13 October 2017 – Arms sold at Bahrain’s upcoming defence exhibition may be used to commit further atrocities in the Yemen conflict, NGOs have warned companies.
Companies have been urged to boycott next week’s Bahrain International Defence Exhibition and Conference (BIDEC) in a letter signed by the Bahrain Institute for Rights and Democracy (BIRD), Americans for Democracy and Human Rights in Bahrain (ADHRB), Campaign Against Arms Trade (CAAT) and European Centre for Democracy and Human Rights (ECDHR).
The letter calls on BAE Systems, Lockheed Martin, Defence Equipment Sales Authority (DESA), Bell Helicopter and AeroVironment not to participate in the event, nor advertise or sell products to the Bahrain Defence Force (BDF), until Bahrain withdraws from the Saudi-led military intervention in Yemen.
Bahraini authorities used BAE’s armoured vehicles to crush protests in 2011, according to CAAT. The NGO also reported that BAE’s warplanes have played a central role in Saudi Arabia’s attacks in Yemen.
US President Trump’s planned sale to Bahrain of 19 F16 aircraft made by Lockheed Martin, which will be a Gold Sponsor of BIDEC, follows reports that a BDF’s F-16 jet crashed in Saudi Arabia during an air strike in Yemen. The Trump administration plans to make the multibillion-dollar sale without the human rights conditions previously imposed by the Obama administration, which included the release of human rights campaigner Nabeel Rajab. The conditions were dropped early in the year, and Rajab was sentenced to two years in prison for speaking to journalists in July. He also faces 15 years’ imprisonment in a trial related to his criticism of the war in Yemen and exposure of torture in Bahrain.
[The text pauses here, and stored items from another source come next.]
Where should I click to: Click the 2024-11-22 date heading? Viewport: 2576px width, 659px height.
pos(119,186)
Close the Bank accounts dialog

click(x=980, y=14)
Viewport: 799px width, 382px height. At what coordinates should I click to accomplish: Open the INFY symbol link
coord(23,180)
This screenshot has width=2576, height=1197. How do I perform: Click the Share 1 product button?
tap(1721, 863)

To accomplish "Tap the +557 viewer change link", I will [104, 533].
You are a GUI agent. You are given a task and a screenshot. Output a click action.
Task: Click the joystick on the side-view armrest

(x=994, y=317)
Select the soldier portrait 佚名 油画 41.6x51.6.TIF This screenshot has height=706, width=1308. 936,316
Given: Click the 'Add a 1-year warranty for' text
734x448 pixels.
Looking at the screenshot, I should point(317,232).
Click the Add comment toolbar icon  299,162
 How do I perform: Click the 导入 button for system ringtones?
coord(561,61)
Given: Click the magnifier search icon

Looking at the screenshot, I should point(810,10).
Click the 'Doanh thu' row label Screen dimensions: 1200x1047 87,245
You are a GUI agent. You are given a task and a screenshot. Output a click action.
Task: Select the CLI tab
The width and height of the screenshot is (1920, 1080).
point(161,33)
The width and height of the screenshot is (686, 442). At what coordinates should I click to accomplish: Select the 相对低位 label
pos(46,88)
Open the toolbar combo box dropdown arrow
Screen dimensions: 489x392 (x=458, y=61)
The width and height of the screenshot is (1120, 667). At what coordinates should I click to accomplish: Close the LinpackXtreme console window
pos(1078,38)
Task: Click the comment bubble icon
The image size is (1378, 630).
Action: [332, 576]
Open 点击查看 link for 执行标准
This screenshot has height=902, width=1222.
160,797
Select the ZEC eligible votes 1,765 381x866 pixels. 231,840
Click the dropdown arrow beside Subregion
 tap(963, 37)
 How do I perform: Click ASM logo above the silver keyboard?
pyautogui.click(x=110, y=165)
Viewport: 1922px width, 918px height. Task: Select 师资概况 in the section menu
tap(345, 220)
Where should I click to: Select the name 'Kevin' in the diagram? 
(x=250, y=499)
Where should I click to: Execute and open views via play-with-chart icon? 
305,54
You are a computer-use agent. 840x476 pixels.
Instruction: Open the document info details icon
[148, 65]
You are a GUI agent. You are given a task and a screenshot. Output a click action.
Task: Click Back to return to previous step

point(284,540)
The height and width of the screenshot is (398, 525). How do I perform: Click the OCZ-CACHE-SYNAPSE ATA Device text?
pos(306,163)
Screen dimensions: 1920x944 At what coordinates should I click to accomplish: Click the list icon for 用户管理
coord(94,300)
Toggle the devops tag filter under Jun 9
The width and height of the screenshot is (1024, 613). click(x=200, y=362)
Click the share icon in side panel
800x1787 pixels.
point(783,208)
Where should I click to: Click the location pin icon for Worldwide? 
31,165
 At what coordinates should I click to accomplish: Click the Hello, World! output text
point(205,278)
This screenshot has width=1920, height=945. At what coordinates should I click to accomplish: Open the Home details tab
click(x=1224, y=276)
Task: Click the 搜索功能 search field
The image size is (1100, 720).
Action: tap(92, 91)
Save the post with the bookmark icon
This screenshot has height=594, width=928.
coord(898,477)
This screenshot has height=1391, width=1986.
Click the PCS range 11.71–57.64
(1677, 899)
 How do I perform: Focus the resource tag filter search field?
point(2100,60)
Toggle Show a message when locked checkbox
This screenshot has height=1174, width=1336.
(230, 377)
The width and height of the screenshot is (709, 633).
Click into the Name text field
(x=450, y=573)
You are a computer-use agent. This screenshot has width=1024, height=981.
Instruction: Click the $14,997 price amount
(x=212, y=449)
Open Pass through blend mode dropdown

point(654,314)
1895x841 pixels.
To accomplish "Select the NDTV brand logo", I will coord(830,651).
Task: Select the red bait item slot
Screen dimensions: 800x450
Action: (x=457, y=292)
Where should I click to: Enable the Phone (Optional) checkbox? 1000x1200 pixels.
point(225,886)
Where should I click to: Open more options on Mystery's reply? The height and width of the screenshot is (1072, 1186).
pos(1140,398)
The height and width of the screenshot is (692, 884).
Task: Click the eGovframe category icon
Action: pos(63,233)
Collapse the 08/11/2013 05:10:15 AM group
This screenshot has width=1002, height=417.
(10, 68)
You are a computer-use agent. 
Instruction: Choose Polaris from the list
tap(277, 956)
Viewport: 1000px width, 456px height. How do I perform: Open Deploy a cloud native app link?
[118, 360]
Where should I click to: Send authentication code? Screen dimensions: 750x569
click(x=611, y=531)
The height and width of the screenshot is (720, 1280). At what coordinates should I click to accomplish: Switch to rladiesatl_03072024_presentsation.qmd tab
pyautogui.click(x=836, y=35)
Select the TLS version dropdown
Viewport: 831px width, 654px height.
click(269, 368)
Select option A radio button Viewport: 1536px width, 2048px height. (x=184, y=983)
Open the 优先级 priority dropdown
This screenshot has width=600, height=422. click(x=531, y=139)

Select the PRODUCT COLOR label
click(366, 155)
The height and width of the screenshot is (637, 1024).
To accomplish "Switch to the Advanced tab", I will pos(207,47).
The letter also urges companies to refrain from involvement in BIDEC until Bahrain adopts stronger, legally enforceable guarantees that any arms it purchases will not be used to curtail its citizens’ freedoms.
The NGOs root their call to the companies in the UN Guiding Principles on Business and Human Rights, which states that business enterprises have a responsibility to “avoid causing or contributing to adverse human rights impacts through their own activities”.
Sophie Baggott, Policy and Research Associate at BIRD, said: “It is extremely concerning that companies could be content to advertise and sell arms to Bahrain, a member of the Saudi-led coalition whose bombing of Yemen has helped to create the world’s worst man-made humanitarian crisis. Not only could these weapons be used against Yemeni civilians, but also against Bahrain’s own citizens whose freedoms have been curtailed dramatically over the past 18 months. Companies should consider their corporate responsibilities and withdraw from BIDEC.”
The Bahrain Defence Force Towards Yemen
The BDF is part of the Saudi-led coalition engaged in a military conflict in Yemen that has killed more than 10,000 civilians and wounded 40,000 others since March 2015.
Last week the UN blacklisted the coalition after reporting that its airstrikes had killed or injured 683 children. The report also revealed 38 verified attacks on Yemeni schools and hospitals by the coalition in 2016. UN sanctions monitors told the Security Council in January 2017 that such attacks “may amount to war crimes”.
According to BIDEC’s website, the BDF is “currently upgrading their capabilities and systems” – an attempt by BIDEC to appeal to suppliers.
The Bahrain Defence Force and Police Brutality Towards Bahraini Citizens
The BDF, a sectarian organisation, promotes hate speech against Shia Muslims and denies them access to military roles. Since 2011, the military organisation has been accused of deliberately recruiting foreign nationals who identify as Sunni.
Police violence in response to Bahraini citizens’ attempts to exercise their freedoms includes the imprisonment of human rights campaigners such as Nabeel Rajab, the use of torture to extract confessions, and the forced shutdown of opposition parties and newspapers.
The National Security Agency has arrested, tortured and sexually abused detainees, including woman human rights defender Ebtisam Al-Sayegh. In May 2017, the Committee Against Torture found there is a “widespread acceptance by judges of coerced confessions” in criminal cases. In January 2017, three torture victims were illegally executed. This year has also seen military courts empowered to try civilians.
In May 2017, security forces moved into Diraz and used lethal force to disperse protesters, arresting nearly 300 and killing five people. Five UN human rights special procedures described the killings as “unlawful”.
The UN High Commissioner for Human Rights in September 2017 condemned Bahrain for increasing its use of torture and shutting down democratic space in the country. In the same month, the UN Assistant Secretary General for Human Rights, Andrew Gilmour, presented a report that Bahrain has engaged in an “ongoing trend of major harassment and intimidation against human rights defenders”, creating “an atmosphere of fear” since June 2016.